Le constat de la faillite du collège unique est unanime : la ministre l’a rappelé, la France détient le triste record d’avoir le système éducatif le plus inégalitaire de l’OCDE, c’est-à-dire le moins capable de corriger les inégalités sociales existant entre les élèves. L’école a depuis longtemps cessé d’être ce tremplin social que le monde nous enviait autrefois. Et le collège est communément identifié comme son « maillon faible ».
C’est une évidence : on ne gère pas la diversité depuis le milieu, pas plus qu’on n’aboutira à l’épanouissement de chaque talent à travers une uniformisation des élèves. Au collège, après une école primaire strictement focalisée sur la transmission des fondamentaux, les élèves devraient pouvoir s’engager dans un parcours adapté à leurs capacités et leurs intérêts : dispositifs de remédiation, numérique, arts, sports, découverte des métiers, humanités, sciences, etc., ce qui imposerait, autour d’un noyau dur défini par le socle commun, une véritable diversification de l’offre éducative à l’échelle régionale.

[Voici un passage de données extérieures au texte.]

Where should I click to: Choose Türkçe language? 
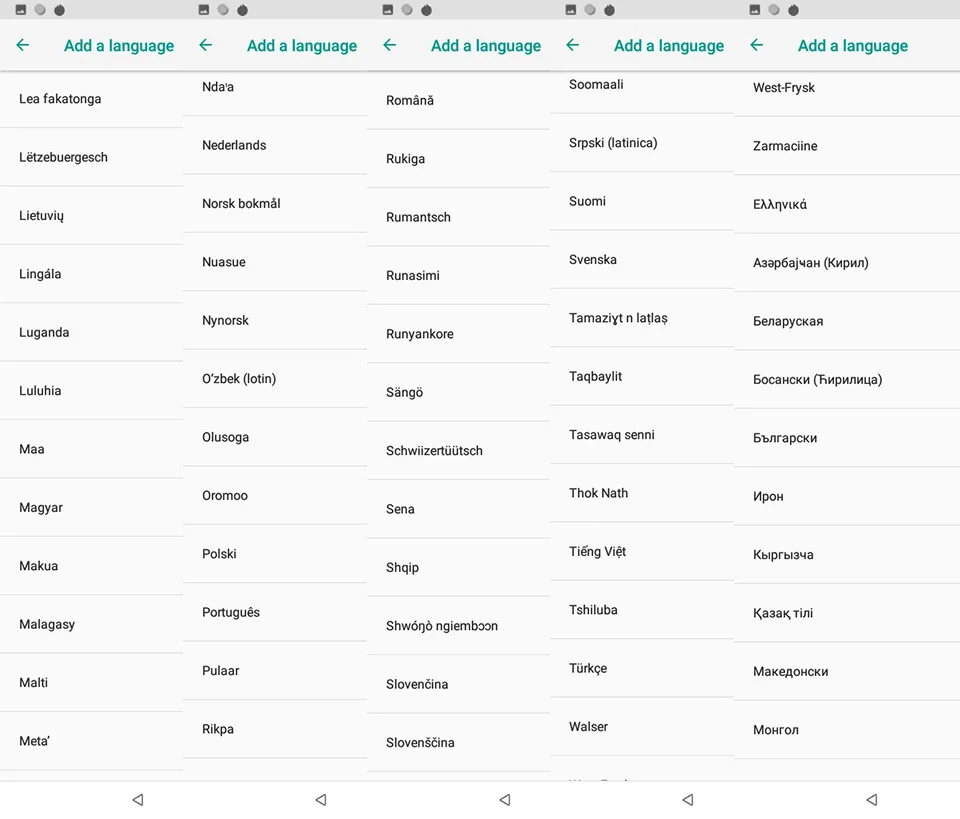(x=642, y=668)
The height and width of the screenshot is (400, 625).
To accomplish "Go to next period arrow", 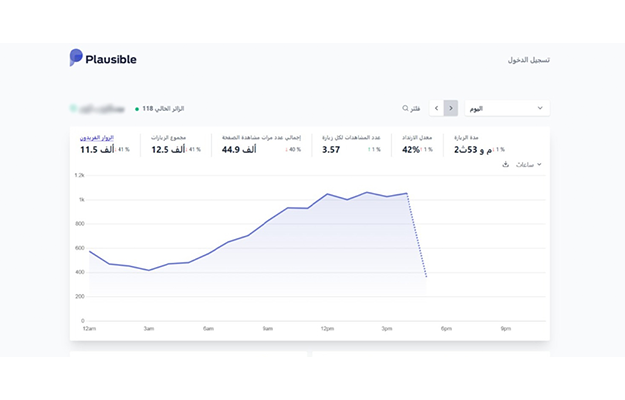I will coord(451,108).
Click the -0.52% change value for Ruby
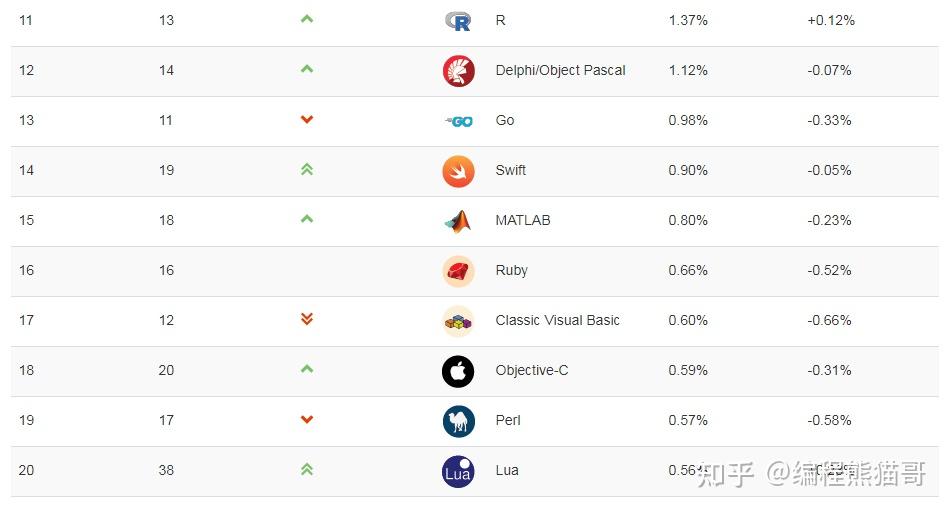This screenshot has height=512, width=950. (829, 271)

Au lieu de quoi, la réforme proposée ne prévoit que davantage d’uniformité. Il s’agit de supprimer tout ce qui dépasse (allemand LV1, classes européennes, langues anciennes), et de sacrifier au saupoudrage d’enseignements pratiques interdisciplinaires (EPI), vieille lune pédagogiste maintes fois testée et abandonnée depuis 1973. Les horaires de français, de mathématiques ou d’histoire serviront de variable d’ajustement et seront donc encore une fois réduits à la portion congrue.
Frappée au coin de l’idéologie et du déni du réel qui caractérise trop souvent la politique gouvernementale, cette réforme fait in fine le jeu des établissements privés, qui s’attendent à recevoir des milliers de candidatures supplémentaires, motivées tant par le désir de classes bilingues, de cours de latin et de grec, que par le constat de la déshérence des collèges publics, où des activités occupationnelles à prétexte vaguement éducatif vont prendre le pas sur l’enseignement disciplinaire.
La réforme Haby, en 1975, avait engagé la funeste dynamique de nivellement par le bas qui conduit l’enseignement secondaire de notre pays vers l’abîme. Après la réforme de Najat Vallaud-Belkacem, il ne restera aux parents d’élèves et professeurs que le système de garderie le plus onéreux du monde, et leurs yeux pour pleurer.